Türkiye’nin COP31’e ev sahipliği yapmasında iklim politikası alanında son dönemde kaydettiği gelişmelerin belirleyici olduğunu belirten TÜREB Başkanı Erden, “Türkiye’nin yeni Ulusal Katkı Beyanı (NDC) geçtiğimiz günlerde yayımlanarak güncellenmiş; 2030 yılına yönelik karbon emisyon projeksiyonu güçlü şekilde aşağı yönlü revize edilmişti. Buna göre Türkiye, 2030 yılı için öngörülen emisyon artışından yüzde 41’e kadar azaltım taahhüt etti ve 2030 yılına ilişkin hedef değerini yaklaşık 500 milyon ton CO₂e seviyesine çekti. Bu gelişme, Türkiye’nin iklim değişikliği alanında atmakta olduğu adımların uluslararası arenada karşılık bulduğunu gösterdi” dedi. Erden, COP31 sürecinin temel politika eksenlerinin, T.C. Enerji ve Tabii Kaynaklar Bakanlığı tarafından açıklanan 2053 Net Sıfır Emisyon hedefi ve 2035 Yenilenebilir Enerji Yol Haritası’nın oluşturacağına dikkat çekti.
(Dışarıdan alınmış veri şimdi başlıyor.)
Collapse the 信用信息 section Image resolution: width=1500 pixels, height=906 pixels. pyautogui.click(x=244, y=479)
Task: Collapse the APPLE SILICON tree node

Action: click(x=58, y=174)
Enerji dönüşümünün temel unsuru
COP31’in Türkiye’de düzenlenmesiyle birlikte, yenilenebilir enerji ve rüzgar enerjisi yatırımlarının hızlanmasının beklendiğini ifade eden Erden, COP31’in önemine ilişkin, “COP31’in ülkemizde düzenlenecek olması, Türkiye’nin enerji dönüşümündeki kararlılığını uluslararası arenaya güçlü biçimde taşıyan tarihi bir adımdır. 2053 Net Sıfır Emisyon hedefimiz, yeni Ulusal Katkı Beyanı’mız ve 2035 Yenilenebilir Enerji Yol Haritası ile uyumlu şekilde gelişen rüzgar enerjisi sektörümüz COP31 sayesinde uluslararası yatırımcılar tarafından daha görünür hale gelecektir” değerlendirmesinde bulundu.
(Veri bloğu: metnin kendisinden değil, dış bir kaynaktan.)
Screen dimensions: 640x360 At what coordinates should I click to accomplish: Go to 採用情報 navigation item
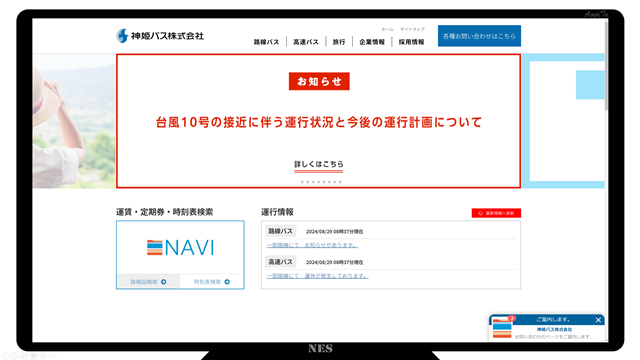(411, 42)
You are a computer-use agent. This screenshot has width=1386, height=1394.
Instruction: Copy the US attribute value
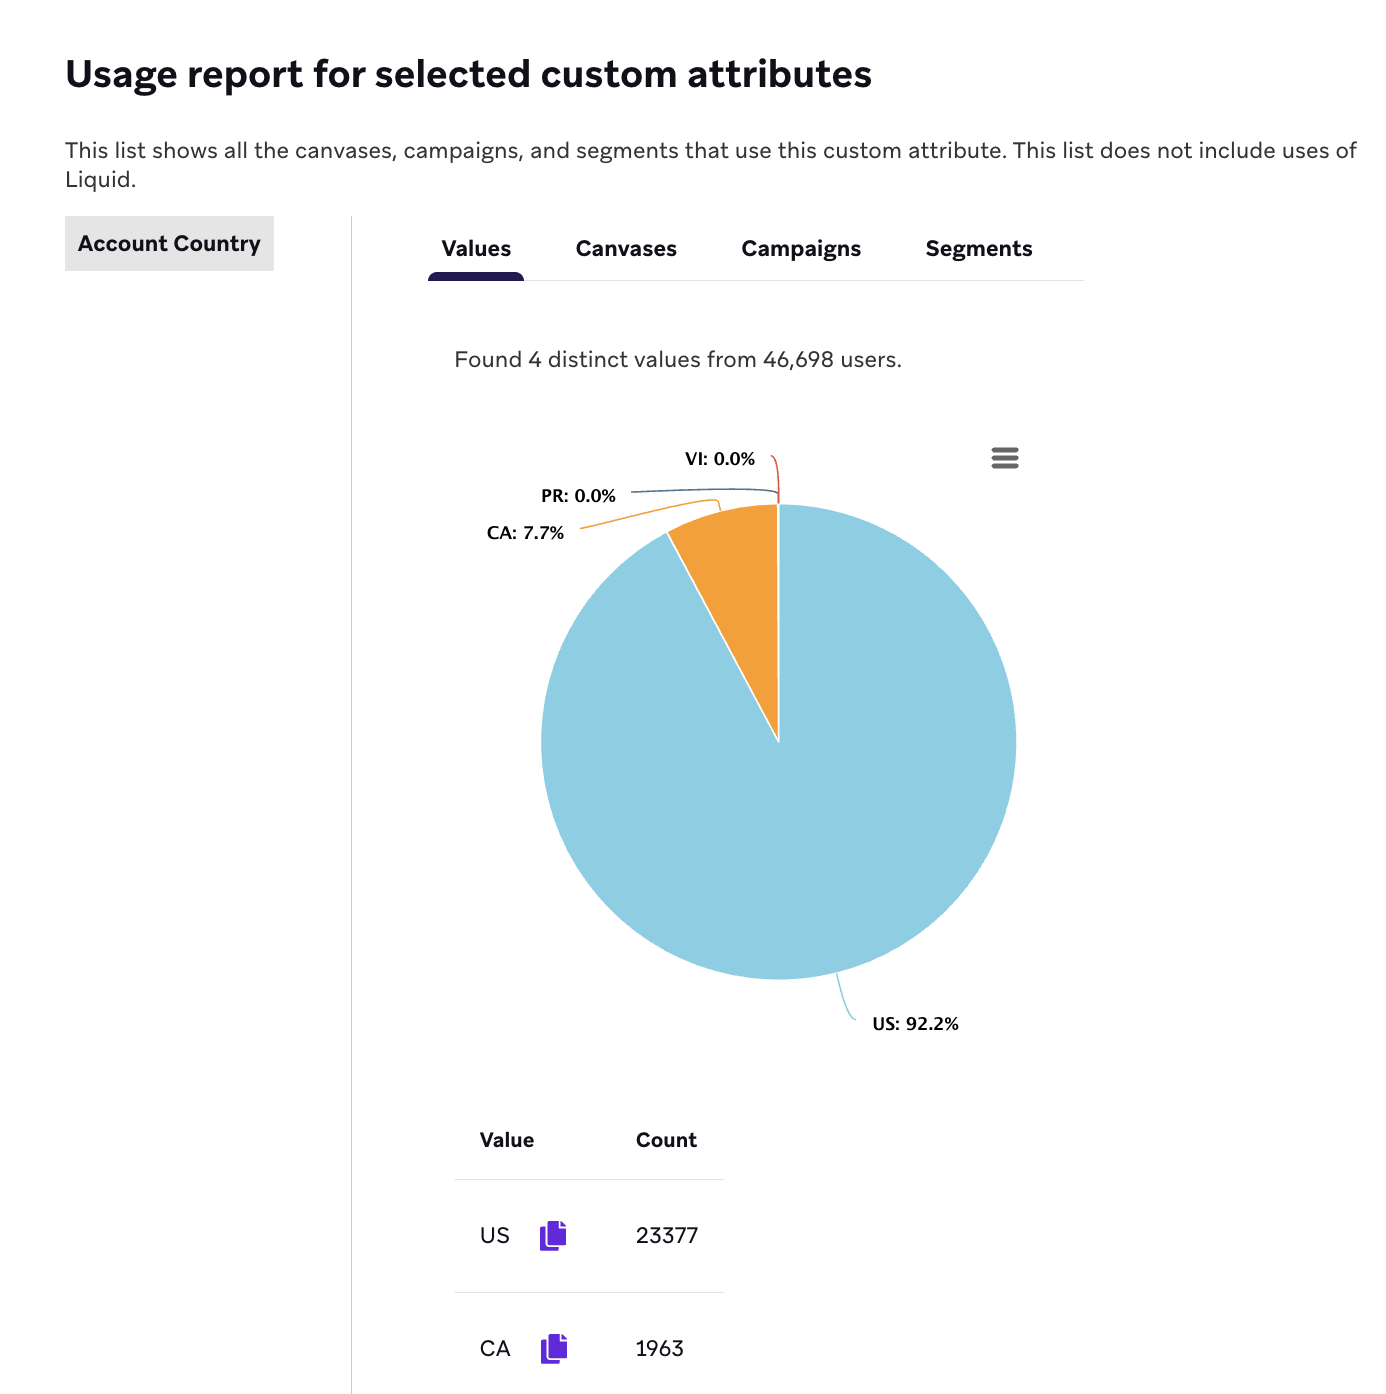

İklim politikasında son gelişmeler COP31 sürecini güçlendiriyor
Türkiye’nin COP31’e ev sahipliği yapmasında iklim değişikliği alanında yürütülen hazırlıkların ve politika dönüşümünün önemli bir etkisi bulunduğuna dikkat çeken Erden, “Bu kapsamda, Yeni Ulusal Katkı Beyanı’nın yayımlanması, T.C. Çevre, Şehircilik ve İklim Değişikliği Bakanlığı’nın çalışmalarıyla yürürlüğe giren iklim kanunu ve buna bağlı olarak İklim Değişikliği Başkanlığı tarafından uygulanacak ulusal ve yerel eylem planları, sera gazı azaltımı ve karbon fiyatlama faaliyetleri, Emisyon Ticaret Sistemi (ETS) çalışmalarının hızlanması, CBAM uyumu ve yeşil dönüşüm finansman mekanizmalarının çeşitlenmesi Türkiye’nin uluslararası iklim politikalarındaki konumunu güçlendirecektir” dedi. TÜREB Başkanı Erden, COP31’in Türkiye’de düzenlenecek olması, enerji sektöründe; yeşil dönüşüm politikalarının güçlenmesi, finansman kaynaklarının çeşitlenmesi ve emisyon azaltım hedeflerinin daha somut bir çerçeveye oturması gibi alanlarda önemli etkiler yaratacağını belirtti.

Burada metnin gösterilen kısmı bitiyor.